Mid November I was discharged and went home to live. This was quite a challenge as I still had very little movement in the majority of my body. I needed a hospital bed, air mattress (where the air is circulated to stop you getting pressure points), an “A” framed hoist (to be lifted in/out of the wheelchair, a battery driven wheelchair, a manual wheelchair, and various other bits and pieces. We had to knock out a wall of the house to create a wet area shower/toilet and also had to build a ramp for access.

The end of January marked a milestone in that I took my first step on dry land, supported by 4 physios and a ‘gutter’ walking frame. Now I can walk 250 meters with no assistance other than a low walking frame. It isn’t quick and I have to watch out for uneven ground and wind, but it is progress. My hands are still a problem. The tip of my right thumb will touch the tip of the index finger with the other fingers on both hands bending about 90 degrees at the first joint, but very little movement at the tip or knuckle. This restricts what I can do, and is very frustrating.

I come in to the rehab unit five days a week and spend 3 hours building up my muscle strength doing such things as using the computer, making items out of wood and physical exercise. Learning to stand/walk again after having done these functions for nearly 60 years has been frustrating and very exhausting. Because I was inactive for so long the amount of muscle wastage has been great and this is taking a long time to rebuild, hence the slow recovery progress.

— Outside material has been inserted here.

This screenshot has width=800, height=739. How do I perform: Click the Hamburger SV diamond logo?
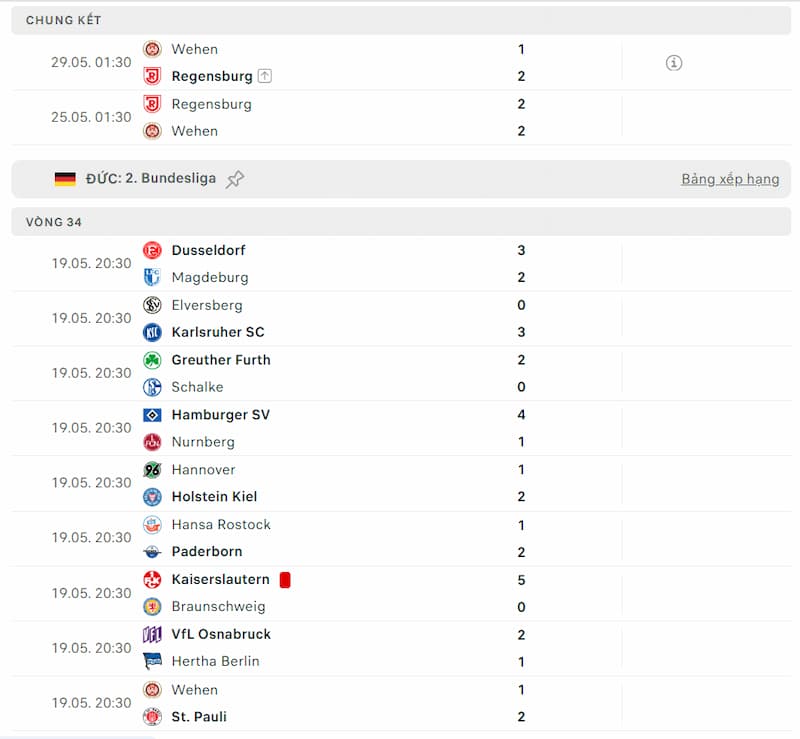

Because of the severity of my affliction I have been told that it could be 3–5 years before I know what permanent damage has been done. So, it is on with the daily routine of exercise in the hope that I can speed up my recovery


In March 2005 Peter wrote a follow-up to his GBS encounter for us:

The aftermath of Guillain Barré syndrome. 9 years down the track. It is coming up 9 years (in May) since I got ‘struck down’ by what to me, my family and friends was then an unheard of condition called Guillain Barré syndrome. 5 years ago Jenny published my story in the newsletter at which time I was managing to walk slowly with the aid of a walking frame.

So what has happened over the last 4 years? Well, I progressed from the walking frame to a walking stick and then to ‘going solo’ without any support. On a good day and without strong winds and rough ground I can walk for about 2 hours but definitely not as quick as I did before GBS. I have to watch the ground in front of me so walk ‘head down’ most of the time but still fall over from time to time, which shakes me up for a while (forgetting about the grazes and bruises to my knees). However it is far better than being stuck in a wheelchair.

My hands have not made noticeable progress over the last 4 years. Movement is very restricted and there are many things that are outside my scope. Things like using a hammer, or carving meat etc. However teeth do come in handy to assist in some things (doing up my watch strap for example). I can drive (even managed to cope with the Italians, French and the left hand drive car in Europe in 2003) which gives me freedom to go about my work and everyday life without restrictions.

It was surprising at the groups first annual conference (2003) to meet so many who had had GBS, and to find everyone’s story about their experiences leading up to and with GBS were never the same. Some had pain – others didn’t, some took a long time to be diagnosed while others like me had it spotted very quickly. The same with the final outcome, some made a complete recovery whilst others were left with some residual weakness. Probably the only consensus was that fatigue seems to be an on-going symptom. It may not be a factor all the time but it definitely hits you from time to time. It is something you have to learn to live with and know how to manage wit when it strikes.

So after 9 years life continues and I just have to adapt to work around the residual damage that GBS has done to my body. The main thing (no matter how hard) is to stay positive and that there is always someone worse off than you are.